45. In the result, the application must be dismissed. As for costs, given the circumstances previously outlined as to how the application came to be brought (as a matter of urgency when it was clearly not urgent, on grounds similar those which were raised and refuted in a prior application, which was withdrawn after the respondents filed their answering papers thereto); it constituted an abuse of process which appears to have been motivated by a desire to avoid the 1st applicant from being subjected to an interrogation. This conclusion is substantiated by the fact that after the 1st applicant’s interrogation could not be proceeded with in October 2022, because the application was still pending, the applicants took no steps to have the matter heard, and it was left to the respondents to do so.

46. In addition, a punitive costs order is warranted because the allegations of serious misconduct which the applicants levelled at the respondents in the papers unfairly impugned their integrity and maligned their professional reputations and were entirely spurious. The order must include the costs of the application by SARS to intervene in the dispute, which was necessitated by the complaint which was levelled at the respondents regarding their treatment of the company’s tax affairs and its tax liability.

47. I make the following Order:

47.1 The application is dismissed.

47.2 The applicants shall be liable jointly and severally (the one paying the other to be absolved) for the costs of the application (including the costs of the interlocutory application by SARS to intervene), on the scale as between attorney and client, including the costs of two counsel where so employed.







M SHER

Judge of the High Court



Appearances:

Applicants’ counsel: JH Loots SC & PS Bothma

Applicants’ attorneys: Selzer Law (Durban)

First-Sixth respondents’ counsel: SC Kirk-Cohen SC & R Fitzgerald

First-Sixth respondents’ attorneys: Tintingers Inc (Tshwane)

Intervening applicant’s counsel: GW Woodland SC & KD Magano

Intervening applicant’s attorneys: Diale Mogashoa Attorneys (Tshwane)

1 Under case number 15426/21.

2 In Bester & Ors v Mirror Trading International (Pty) Ltd (in liquidation) [2023] ZAWCHC 83; [2023] 3 All SA 101 (WCC); 2024 (1) SA 112 (WCC).

3 The applicants contend that this amount represents the difference between an amount of R 13 446 733 which JNX was paid by an entity known as Duppa & Duppa (as consideration for the purchase of bitcoin) and an amount of R 7 190 930, which was paid by JNX to cover expenses owing by MTI.

4 Under case no. 5517/21.

5 In terms of s 44(7) of the Insolvency Act 24 of 1936.

6 By one Du Plessis of Duppa & Duppa and a ‘bookkeeper’, one Kritzinger.

7 Section 44(7).

8 Standard Bank of SA v The Master of the High Court & Ors 2010 (4) SA 405 (SCA) para 93.

9 Under case no. 7682/23.

10 In terms of s 387(3) of the Companies Act.
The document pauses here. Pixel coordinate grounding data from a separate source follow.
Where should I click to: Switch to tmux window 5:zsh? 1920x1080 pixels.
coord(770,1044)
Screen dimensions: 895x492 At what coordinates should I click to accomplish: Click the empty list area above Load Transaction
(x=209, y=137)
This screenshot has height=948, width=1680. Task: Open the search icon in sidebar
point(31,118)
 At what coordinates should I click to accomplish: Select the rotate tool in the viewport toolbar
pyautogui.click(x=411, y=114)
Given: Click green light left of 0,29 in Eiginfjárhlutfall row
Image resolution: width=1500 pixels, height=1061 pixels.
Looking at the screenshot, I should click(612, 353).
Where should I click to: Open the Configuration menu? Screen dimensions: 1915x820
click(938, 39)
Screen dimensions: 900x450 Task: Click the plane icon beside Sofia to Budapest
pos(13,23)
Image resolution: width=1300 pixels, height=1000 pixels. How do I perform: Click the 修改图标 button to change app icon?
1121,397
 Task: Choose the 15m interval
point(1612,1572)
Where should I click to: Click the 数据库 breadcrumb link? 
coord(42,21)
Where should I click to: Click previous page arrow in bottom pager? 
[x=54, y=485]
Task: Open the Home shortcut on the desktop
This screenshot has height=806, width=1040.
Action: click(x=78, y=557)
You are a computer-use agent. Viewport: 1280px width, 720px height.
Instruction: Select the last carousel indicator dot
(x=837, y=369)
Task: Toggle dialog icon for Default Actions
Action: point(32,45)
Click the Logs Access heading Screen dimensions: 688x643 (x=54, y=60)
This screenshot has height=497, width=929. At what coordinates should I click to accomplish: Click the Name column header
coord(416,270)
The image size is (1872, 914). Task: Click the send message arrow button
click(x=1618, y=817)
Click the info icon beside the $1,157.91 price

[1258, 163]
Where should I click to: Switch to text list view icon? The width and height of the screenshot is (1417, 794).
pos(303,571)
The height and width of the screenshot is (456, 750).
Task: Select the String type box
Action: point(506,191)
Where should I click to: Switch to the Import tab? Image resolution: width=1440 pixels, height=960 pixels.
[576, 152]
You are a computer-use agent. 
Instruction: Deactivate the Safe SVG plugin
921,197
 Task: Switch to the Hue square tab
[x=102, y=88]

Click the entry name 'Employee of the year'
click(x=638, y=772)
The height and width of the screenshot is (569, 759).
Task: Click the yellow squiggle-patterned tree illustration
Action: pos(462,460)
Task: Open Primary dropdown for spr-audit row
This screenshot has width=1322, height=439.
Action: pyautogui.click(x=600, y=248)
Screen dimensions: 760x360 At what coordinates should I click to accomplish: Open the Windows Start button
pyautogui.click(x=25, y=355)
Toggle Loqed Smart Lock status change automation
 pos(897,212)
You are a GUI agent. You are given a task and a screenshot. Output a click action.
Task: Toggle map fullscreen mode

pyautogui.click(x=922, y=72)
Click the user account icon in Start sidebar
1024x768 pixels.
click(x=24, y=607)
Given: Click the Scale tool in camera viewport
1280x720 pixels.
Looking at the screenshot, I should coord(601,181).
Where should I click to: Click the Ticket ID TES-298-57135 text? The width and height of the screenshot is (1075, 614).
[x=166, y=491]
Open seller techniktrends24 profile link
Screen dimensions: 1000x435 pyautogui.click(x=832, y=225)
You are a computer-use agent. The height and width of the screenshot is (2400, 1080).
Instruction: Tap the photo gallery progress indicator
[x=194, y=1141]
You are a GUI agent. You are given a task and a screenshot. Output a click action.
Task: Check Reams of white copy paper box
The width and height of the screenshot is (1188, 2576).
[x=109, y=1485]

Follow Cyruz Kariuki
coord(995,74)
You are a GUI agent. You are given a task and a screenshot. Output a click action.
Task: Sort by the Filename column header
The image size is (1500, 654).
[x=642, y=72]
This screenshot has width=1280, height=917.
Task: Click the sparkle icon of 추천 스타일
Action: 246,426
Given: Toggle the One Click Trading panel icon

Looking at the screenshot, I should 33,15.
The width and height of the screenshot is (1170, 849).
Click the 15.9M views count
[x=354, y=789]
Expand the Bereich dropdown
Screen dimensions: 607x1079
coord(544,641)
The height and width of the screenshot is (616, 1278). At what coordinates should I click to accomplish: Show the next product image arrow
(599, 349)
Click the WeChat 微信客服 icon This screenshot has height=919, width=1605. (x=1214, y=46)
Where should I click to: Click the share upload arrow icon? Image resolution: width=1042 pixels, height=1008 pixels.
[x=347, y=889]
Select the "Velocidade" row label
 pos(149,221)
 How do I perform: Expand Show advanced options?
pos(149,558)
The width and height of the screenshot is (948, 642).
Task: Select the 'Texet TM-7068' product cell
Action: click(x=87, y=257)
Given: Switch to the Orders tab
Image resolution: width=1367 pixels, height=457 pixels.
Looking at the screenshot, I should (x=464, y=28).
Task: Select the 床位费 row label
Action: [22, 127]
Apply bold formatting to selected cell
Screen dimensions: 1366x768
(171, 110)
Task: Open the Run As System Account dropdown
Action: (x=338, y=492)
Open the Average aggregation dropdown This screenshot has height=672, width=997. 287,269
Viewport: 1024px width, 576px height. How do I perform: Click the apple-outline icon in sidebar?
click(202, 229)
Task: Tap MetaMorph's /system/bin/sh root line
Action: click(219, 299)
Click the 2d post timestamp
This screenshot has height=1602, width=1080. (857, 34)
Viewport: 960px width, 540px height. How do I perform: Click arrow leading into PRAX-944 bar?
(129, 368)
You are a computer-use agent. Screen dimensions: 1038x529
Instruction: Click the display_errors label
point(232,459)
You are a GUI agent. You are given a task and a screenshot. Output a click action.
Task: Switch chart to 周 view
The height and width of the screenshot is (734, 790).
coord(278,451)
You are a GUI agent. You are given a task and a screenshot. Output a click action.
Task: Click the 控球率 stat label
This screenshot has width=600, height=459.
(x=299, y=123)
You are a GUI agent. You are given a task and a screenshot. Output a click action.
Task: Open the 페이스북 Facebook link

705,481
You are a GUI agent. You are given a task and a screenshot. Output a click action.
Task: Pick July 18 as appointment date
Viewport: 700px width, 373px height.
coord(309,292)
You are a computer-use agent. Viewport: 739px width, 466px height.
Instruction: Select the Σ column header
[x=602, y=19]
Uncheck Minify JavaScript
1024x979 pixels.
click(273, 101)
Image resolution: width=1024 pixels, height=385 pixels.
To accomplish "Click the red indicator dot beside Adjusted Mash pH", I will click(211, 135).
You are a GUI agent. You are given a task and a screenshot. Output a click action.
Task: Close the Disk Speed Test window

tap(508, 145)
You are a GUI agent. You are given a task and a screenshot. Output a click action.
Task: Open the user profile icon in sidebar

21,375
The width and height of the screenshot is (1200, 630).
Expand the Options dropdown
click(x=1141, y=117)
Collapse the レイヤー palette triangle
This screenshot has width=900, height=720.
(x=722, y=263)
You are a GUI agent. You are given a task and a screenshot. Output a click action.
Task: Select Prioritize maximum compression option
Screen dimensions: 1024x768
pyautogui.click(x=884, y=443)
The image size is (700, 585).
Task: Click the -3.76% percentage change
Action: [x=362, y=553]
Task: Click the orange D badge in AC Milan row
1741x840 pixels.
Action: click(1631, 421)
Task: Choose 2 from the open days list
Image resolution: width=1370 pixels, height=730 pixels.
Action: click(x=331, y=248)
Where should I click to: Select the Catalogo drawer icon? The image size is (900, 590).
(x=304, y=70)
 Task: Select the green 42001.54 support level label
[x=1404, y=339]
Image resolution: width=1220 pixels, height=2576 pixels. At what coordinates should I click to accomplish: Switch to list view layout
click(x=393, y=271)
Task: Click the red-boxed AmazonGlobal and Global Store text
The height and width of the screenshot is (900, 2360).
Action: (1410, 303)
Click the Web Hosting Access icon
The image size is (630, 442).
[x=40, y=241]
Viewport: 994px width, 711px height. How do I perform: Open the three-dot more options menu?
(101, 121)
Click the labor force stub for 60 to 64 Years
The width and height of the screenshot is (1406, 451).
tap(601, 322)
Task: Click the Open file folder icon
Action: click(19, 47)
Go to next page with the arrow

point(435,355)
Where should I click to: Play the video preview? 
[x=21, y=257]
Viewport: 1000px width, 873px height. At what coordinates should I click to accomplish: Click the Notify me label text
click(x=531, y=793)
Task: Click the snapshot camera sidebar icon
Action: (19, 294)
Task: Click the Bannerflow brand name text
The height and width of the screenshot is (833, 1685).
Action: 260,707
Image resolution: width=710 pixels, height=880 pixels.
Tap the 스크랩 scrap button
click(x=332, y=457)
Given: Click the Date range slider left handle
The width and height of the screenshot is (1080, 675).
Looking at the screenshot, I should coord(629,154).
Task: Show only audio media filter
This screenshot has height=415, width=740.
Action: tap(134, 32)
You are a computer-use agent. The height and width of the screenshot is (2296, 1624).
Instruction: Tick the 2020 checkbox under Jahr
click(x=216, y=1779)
11 Standard Bank n 8 para 135.

12 Ma-Afrika Groepbelange (Pty) Ltd & Ano v Millman & Powel NNO & Ano 1997 (1) SA 547 (C) at 566B.

13 Id, 566C-D.

14 Id, 566E.

16 Section 379(2) rtw ss 379(1)(b) and (e).

17 Note 12.

18 Id, 561D-E.

19 Id, 561F.

20 Id, 562A-B.

21 Id, 565C citing Receiver of Revenue, Port Elizabeth v Jeeva & Ors; Klerck & Ors NNO v Jeeva & Ors 1996 (2) SA 573 (A) at 579F-G.

22 Id.

23 Hudson & Ors NNO v Wilkins NO & Ors 2003 (6) SA 234 (T) para 13.

24 Ma-Afrika n 12 at 566B-C.

25 Plascon-Evans Paints Ltd v Van Riebeeck Paints (Pty) Ltd 1984 (3) SA 623 (A).

26 Id, at 634E-635C; Wightman t/a JW Construction v HeadFour (Pty) Ltd & Ano 2008 (3) SA 371 (SCA) para 12.